Janssen was born in St. Louis, Missouri, on March 7, 1933.[1] He graduated from Beaumont High School in 1951, where he won second prize in an essay contest sponsored by the Women's Advertising Club of St. Louis, and received an Honorable Mention in the national Scholastic Writing Awards.[2] [3] [4]
Janssen studied political science at Washington University on a partial scholarship.[5] He was a member of the Alpha Sigma Phi fraternity and elected to Phi Beta Kappa.[6] In 1954, he received his B.A. in Liberal Arts. After graduation, he was commissioned as a Second Lieutenant in the U.S. Army, entering active duty in 1955.
Janssen began his journalism career in 1957 as a business writer for The Wall Street Journal in Chicago, Illinois. In 1961, he was part of a team that received the Gerald Loeb Award for Newspapers for "New Millionaires".[7] While at the Journal, Janssen served as an economics correspondent in Washington, D.C., bureau chief in London, and news editor in New York City.
In 1981, Janssen left the Journal for Business Week. He retired from the magazine in 1991.
Janssen and Jerry Ann Voss of St. Louis became engaged in 1954 and married in 1955.[8] [9] They had two children – Christie Marie (born 1959) and Richard III.[10]

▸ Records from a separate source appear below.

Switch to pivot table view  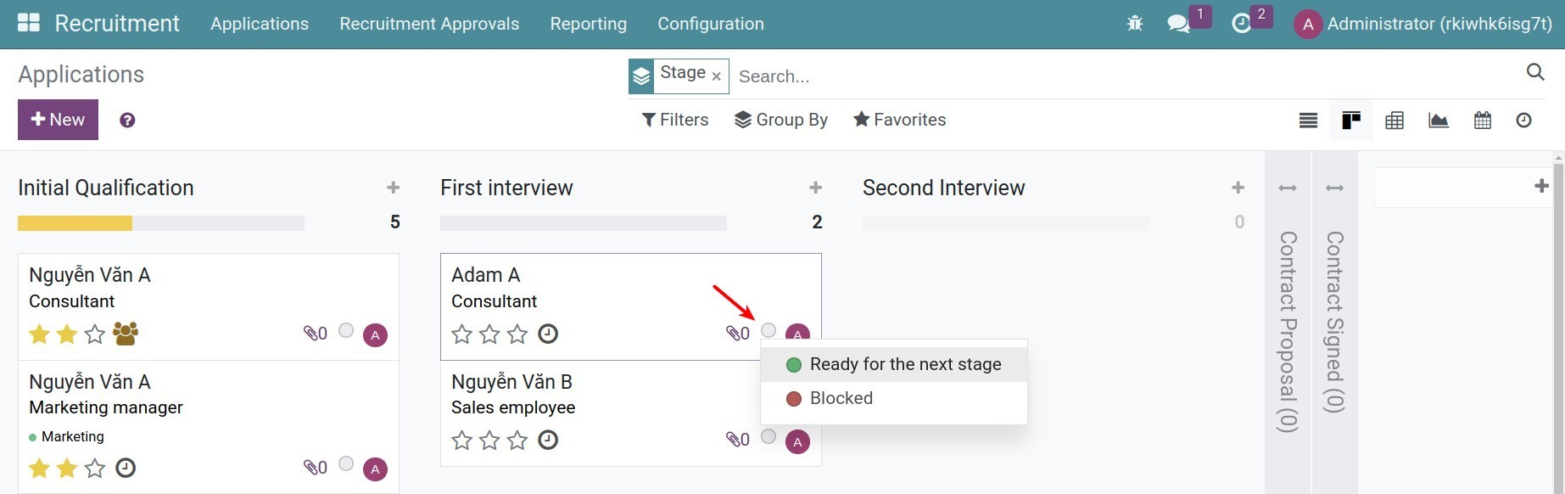[x=1395, y=121]
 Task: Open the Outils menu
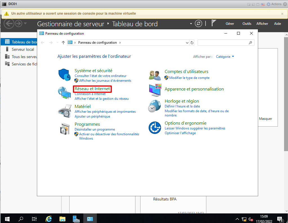coord(247,24)
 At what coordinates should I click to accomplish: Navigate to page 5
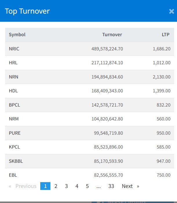[x=87, y=186]
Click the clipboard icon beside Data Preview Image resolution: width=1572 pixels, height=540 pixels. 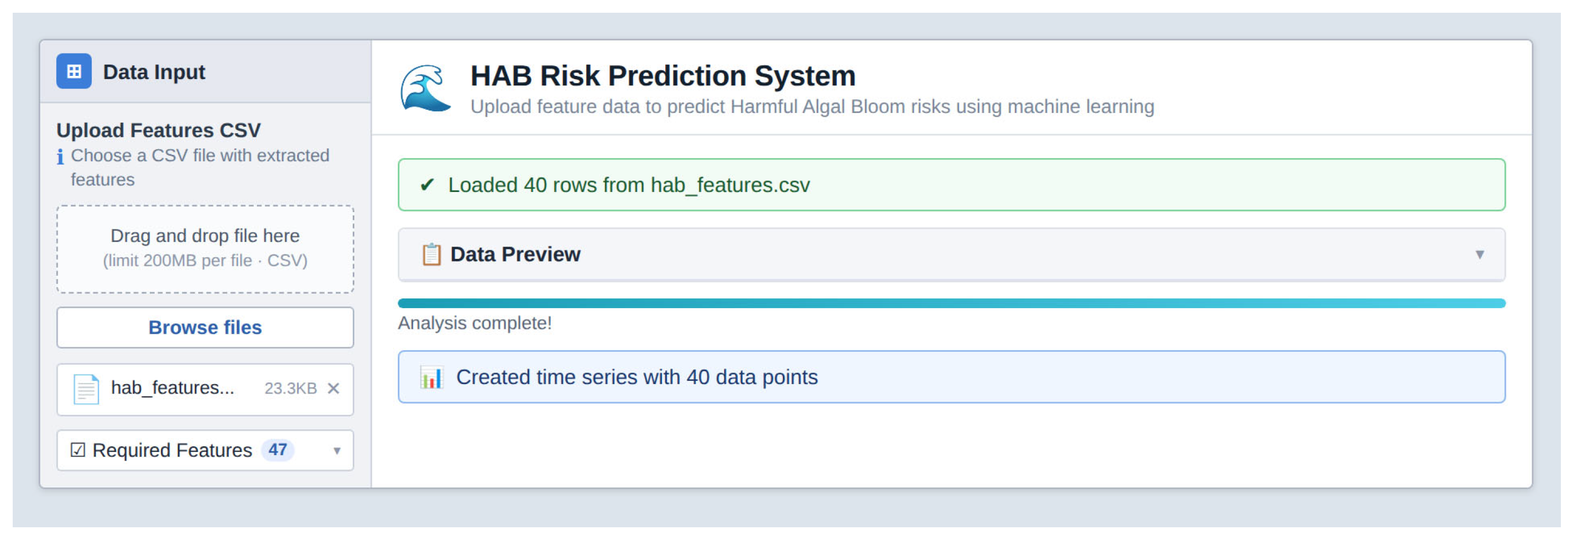[431, 254]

The couple was living in Millrift, Pennsylvania when Jerry died on January 12, 1987.[11]
When Janssen retired in 1991, he moved to Sorrento East, Florida, buying a home abutting Oscar Scherer State Park He volunteered over 4,000 hours at the park building park benches, maintaining trails, and giving nature walks. He spent several years on the board of Friends of Oscar Scherer State Park.
Janssen married his second wife, Helen, in 1996. Helen worked as a real estate agent in Sarasota, Florida.[12]
On June 28, 2008, Janssen died from a massive stroke while recuperating from a successful surgery that repaired three abdominal aneurysms.